Given passage.
By| Published: July 8th, 2016
Our bones and muscles reach their maximum mass at about age 30. They slowly shrink in size and density, as we get older. Additionally, the gel-like disks between the vertebrae of our spine become thinner.
Skeletal and Muscular Changes
- Bone size and density decreases, as we get older
- The average person loses 1.5-3 inches in height over a lifetime
- Bones become weaker and more prone to fracture due to gradual loss of density
- Women are more likely to lose bone mass, especially in the years immediately after menopause
- Muscle tissue (muscle mass) also tends to decrease
- Muscles, tendons and joints also lose some strength and flexibility
- Joint changes ranging from minor stiffness to severe arthritis may develop
- The cartilage lining the joints may become thinner
- The joint surfaces may not slide over each other as well as they used to
What we can do
Strength and Resistance Training
Walking and weight lifting help strengthen and preserve our bones. Swimming and water aerobics are easy on the joints for people with arthritis.
Tai chi, Yoga and Pilates
Tai chi helps improve balance, Yoga increase muscle flexibility and strength, and Pilates are designed to strengthen the body’s core muscles.
Protein helps slow age-related muscle loss. Calcium and vitamin D are essential for building and sustaining bone mass.
Smoking not only speeds up bone loss but also interferes with calcium absorption.
Excessive consumption of alcohol can hasten bone loss.
Practise programs that teach you how to relax your muscles. They can also help ease back, neck and shoulder pain.
Loss of strength and muscle has as much to do with inactivity as it does age. If we continue to lead an active life, we can maintain much of the muscle strength that we enjoyed in our youth. Taking care of our bones, muscles and joints throughout our life is key to lessening the impact of age-related muscular and skeletal changes.

Material shown.
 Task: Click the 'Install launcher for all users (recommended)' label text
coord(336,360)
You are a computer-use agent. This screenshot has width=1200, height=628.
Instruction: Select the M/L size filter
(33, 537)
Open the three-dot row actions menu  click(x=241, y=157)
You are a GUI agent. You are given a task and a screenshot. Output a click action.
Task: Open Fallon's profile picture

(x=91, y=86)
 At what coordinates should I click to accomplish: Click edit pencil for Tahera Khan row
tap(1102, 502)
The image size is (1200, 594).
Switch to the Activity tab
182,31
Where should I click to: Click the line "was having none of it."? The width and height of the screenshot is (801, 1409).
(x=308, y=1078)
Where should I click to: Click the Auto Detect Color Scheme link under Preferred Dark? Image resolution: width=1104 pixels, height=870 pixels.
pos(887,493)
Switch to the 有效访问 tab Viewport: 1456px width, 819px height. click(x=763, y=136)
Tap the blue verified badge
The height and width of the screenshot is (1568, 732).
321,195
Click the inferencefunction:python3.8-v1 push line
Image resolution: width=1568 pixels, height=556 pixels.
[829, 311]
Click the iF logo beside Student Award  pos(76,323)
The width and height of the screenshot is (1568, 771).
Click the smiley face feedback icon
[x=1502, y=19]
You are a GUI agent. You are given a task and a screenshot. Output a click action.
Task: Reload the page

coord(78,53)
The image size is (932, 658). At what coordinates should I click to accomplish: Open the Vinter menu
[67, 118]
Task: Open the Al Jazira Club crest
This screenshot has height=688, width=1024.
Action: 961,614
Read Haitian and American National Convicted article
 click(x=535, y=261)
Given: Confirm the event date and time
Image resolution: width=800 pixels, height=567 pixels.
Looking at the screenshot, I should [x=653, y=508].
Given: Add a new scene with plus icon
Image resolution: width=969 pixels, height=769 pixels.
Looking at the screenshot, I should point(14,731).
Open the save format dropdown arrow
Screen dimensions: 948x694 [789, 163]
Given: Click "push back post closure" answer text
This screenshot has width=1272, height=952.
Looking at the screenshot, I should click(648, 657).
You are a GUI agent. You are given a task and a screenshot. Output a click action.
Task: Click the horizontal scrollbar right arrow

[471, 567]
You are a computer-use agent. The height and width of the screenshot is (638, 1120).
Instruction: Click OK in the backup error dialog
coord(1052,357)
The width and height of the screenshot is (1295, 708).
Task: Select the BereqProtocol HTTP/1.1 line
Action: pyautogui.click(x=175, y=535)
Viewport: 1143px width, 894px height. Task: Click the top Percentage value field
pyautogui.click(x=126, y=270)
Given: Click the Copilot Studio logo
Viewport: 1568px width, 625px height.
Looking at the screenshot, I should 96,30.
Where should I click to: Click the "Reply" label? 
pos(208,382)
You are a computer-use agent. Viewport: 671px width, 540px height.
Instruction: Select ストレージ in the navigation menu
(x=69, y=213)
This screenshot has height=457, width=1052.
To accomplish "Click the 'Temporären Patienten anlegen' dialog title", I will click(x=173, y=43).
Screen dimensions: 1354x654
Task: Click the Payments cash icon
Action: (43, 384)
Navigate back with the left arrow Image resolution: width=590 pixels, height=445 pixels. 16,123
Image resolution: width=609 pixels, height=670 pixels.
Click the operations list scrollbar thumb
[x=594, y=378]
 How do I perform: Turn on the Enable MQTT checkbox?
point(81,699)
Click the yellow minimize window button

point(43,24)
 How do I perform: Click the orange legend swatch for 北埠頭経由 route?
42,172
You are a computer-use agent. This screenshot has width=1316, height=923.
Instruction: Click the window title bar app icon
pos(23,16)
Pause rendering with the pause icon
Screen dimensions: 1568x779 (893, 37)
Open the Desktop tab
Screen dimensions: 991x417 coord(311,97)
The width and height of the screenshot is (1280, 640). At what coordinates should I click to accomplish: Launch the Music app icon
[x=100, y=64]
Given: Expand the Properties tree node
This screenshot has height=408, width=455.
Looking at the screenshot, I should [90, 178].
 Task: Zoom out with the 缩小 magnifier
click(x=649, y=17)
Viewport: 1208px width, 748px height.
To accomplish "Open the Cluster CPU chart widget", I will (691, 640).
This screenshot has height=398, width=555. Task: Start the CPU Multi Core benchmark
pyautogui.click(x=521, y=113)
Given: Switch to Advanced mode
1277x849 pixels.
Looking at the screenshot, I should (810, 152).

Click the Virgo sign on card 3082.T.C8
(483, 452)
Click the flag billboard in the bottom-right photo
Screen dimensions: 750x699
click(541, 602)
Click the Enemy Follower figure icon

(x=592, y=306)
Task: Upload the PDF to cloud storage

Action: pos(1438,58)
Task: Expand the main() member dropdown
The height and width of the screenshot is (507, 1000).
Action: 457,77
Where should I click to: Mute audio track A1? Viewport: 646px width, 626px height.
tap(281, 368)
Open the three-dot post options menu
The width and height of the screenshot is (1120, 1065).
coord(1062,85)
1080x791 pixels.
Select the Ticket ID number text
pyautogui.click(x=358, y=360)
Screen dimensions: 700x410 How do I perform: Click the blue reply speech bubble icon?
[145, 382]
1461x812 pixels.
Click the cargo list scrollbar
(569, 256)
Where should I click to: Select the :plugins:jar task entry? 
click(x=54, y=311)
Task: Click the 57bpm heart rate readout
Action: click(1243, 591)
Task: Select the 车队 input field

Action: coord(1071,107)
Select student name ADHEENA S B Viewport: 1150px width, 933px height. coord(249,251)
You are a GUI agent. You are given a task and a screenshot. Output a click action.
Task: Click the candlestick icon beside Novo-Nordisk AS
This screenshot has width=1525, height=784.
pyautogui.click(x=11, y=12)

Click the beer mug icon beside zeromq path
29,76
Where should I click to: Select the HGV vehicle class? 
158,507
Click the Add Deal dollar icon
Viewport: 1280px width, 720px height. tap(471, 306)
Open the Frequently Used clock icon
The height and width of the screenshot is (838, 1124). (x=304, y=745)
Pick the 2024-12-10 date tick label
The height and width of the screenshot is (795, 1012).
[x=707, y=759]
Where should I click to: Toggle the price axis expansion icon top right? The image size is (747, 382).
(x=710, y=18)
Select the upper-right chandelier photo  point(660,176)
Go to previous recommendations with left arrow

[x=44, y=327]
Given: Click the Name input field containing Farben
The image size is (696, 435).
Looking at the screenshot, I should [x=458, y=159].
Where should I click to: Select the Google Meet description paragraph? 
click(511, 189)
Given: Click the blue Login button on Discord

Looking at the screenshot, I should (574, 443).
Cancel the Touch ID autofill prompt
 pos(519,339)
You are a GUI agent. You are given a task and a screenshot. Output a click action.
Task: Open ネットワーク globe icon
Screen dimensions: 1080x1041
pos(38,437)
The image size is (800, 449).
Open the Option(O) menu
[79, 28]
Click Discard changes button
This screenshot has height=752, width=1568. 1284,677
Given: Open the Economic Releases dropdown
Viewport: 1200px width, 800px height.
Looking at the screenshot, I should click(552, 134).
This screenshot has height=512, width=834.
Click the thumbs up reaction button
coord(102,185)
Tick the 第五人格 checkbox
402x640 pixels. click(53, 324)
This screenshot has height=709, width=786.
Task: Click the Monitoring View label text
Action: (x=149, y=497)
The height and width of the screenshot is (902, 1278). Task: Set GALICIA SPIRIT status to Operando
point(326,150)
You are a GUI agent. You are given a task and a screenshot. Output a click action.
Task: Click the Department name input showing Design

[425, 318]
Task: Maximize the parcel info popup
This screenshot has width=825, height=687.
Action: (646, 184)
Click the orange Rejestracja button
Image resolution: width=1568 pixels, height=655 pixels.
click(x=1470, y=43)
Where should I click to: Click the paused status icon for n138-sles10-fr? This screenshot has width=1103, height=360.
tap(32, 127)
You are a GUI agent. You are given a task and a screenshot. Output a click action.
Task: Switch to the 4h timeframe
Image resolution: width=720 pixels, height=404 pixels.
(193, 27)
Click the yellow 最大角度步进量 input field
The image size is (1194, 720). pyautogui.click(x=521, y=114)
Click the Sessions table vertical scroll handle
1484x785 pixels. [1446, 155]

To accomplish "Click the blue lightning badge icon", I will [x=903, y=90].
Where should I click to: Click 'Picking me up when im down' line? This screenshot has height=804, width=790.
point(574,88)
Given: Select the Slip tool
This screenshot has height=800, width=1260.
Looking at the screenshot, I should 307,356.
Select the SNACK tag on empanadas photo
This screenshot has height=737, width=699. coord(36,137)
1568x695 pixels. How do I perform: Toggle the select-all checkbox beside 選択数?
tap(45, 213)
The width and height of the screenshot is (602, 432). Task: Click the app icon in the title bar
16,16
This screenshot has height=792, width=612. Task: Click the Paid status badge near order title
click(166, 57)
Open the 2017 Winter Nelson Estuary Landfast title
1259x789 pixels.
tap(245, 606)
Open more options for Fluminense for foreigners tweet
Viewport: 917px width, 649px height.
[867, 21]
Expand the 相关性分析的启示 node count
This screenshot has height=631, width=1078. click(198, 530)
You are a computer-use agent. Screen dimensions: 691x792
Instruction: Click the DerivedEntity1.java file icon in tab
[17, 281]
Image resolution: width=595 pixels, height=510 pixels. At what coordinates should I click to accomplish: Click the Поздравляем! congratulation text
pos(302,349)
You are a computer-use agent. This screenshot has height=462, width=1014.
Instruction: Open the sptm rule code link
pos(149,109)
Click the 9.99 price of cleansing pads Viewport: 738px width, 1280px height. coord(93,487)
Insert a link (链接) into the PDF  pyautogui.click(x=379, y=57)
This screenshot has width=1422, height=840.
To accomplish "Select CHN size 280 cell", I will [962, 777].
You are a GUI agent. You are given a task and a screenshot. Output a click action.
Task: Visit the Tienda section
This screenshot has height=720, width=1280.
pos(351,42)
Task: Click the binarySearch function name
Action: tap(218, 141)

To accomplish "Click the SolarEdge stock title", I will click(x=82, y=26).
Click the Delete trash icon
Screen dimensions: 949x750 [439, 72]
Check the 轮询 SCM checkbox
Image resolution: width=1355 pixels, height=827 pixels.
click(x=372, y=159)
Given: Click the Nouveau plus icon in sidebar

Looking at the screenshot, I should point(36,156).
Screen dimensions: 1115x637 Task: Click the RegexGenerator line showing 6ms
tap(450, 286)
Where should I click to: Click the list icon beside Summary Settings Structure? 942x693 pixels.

Assignment 1.
Answer these about the passage on aging bones and muscles:
(a) At about what age do our bones and muscles reach their maximum mass?
(b) How much height does the average person lose over a lifetime?
(c) What two effects of smoking are given?
Assignment 2. From the passage on aging bones and muscles, please list every specific exercise or activity it names under "What we can do."

Output 1.
(a) About age 30.
(b) 1.5-3 inches.
(c) It speeds up bone loss and interferes with calcium absorption.

Output 2.
- Walking
- Weight lifting
- Swimming
- Water aerobics
- Tai chi
- Yoga
- Pilates